* Asian shares give up early gains as China slips
* Spreadbetters expect lower opening for Europe
* Yellen comments seen as hawkish, buoys dollar
TOKYO, July 17 (Reuters) - Asian equities dipped on Thursday, giving up earlier modest gains as Chinese shares fell, while the euro probed recent lows against the dollar amid speculation the U.S. Federal Reserve was tilting towards tighter monetary policy.
Spreadbetters expected European stock markets to follow suit, forecasting Britain's FTSE 100 would open as much as 0.25 percent lower, Germany's DAX down 0.15 percent and France's CAC 40 off 0.3 percent.
MSCI's broadest index of Asia-Pacific shares outside Japan fell 0.2 percent after rising earlier in the session after another record closing high on Wall Street.

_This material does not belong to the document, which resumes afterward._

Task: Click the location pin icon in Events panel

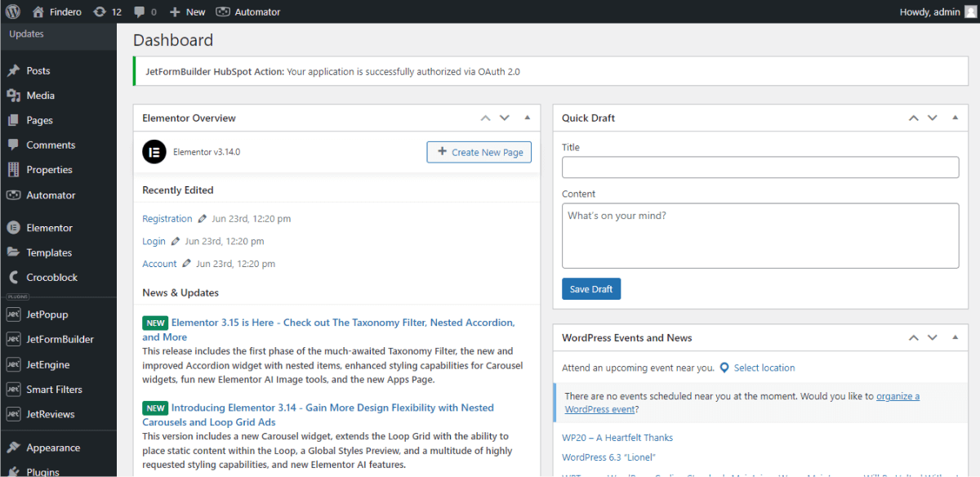Action: coord(724,368)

The Shanghai Composite Index fell 0.8 percent as investors moved from blue chips to some beaten-down growth stocks and kept money aside for initial public offerings (IPOs).
"Although the overall economy and liquidity conditions are improving, there's still a lack of confidence for investors to put more funds into the A-share markets," said Guo Yanling, senior analyst at Shanghai Securities.

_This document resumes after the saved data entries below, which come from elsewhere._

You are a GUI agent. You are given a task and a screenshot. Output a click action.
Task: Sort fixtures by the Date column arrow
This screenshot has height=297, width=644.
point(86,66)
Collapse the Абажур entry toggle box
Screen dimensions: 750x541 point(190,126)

Tokyo's Nikkei shed 0.2 percent and Hong Kong's Hang Seng lost 0.4 percent.
The dollar was generally higher after disappointing economic reports in Europe and comments by Federal Reserve Chair Janet Yellen this week that suggested rate rises may come sooner than expected, with signs a recovery in the economy was taking hold.
The dollar was little changed at 101.50 yen, having gained about 0.4 percent so far this week against the Japanese currency.
The euro stood at $1.3523, not far from a one-month low of $1.3520 hit the previous day.
Data suggesting a shaky start for Germany in the new quarter and underlying wariness about banking problems in Portugal have kept the euro on the back foot this week.
The focus was on whether the euro could hold above the $1.35 threshold, which if breached would take the single European currency to a five-month trough.
Kathy Lien, managing director at BK Asset Management, said it was important to recognise fundamental reasons the euro refused to break $1.35, such as falling U.S. yields, a massive current account surplus and benefits from the diversification of currency reserves.
"Therefore, without a significant rally in U.S. yields or a strong signal from the ECB that further easing is imminent, a move below $1.35 could be fake-out instead of a breakout," she wrote in a note to clients.
U.S. Treasury yields, seen as central to the dollar's appeal in currency markets, were initially higher on Wednesday but then slipped.
In the monetary policy landscape, the euro zone stands in stark contrast to Britain, where expectations are for a rate rise later this year.
Reflecting such differing expectations, the euro hovered near the 78.88 pence touched on Wednesday, a low not seen since September 2012.
In commodities, U.S. crude oil extended gains after rising more than $1 the previous day after government data showed a sharp fall in U.S. stocks last week. U.S. crude was up 0.25 percent at $101.45 a barrel.
Aluminium held steady after touching a 16-month high on Wednesday in light of upbeat data from top consumer China at a time of producer cutbacks and eroding inventories.
Benchmark three-month aluminium on the London Metal Exchange was up 0.1 percent at $1,972 a tonne after surging to $1,993 on Wednesday, the highest since March 2013.
Shanghai copper fell to its lowest in a fortnight as jitters over a possible bond default in China's construction sector triggered a round of profit-taking.
The most active September copper contract on the Shanghai Futures Exchange slid 1 percent to 50,050 yuan ($8,100)a tonne.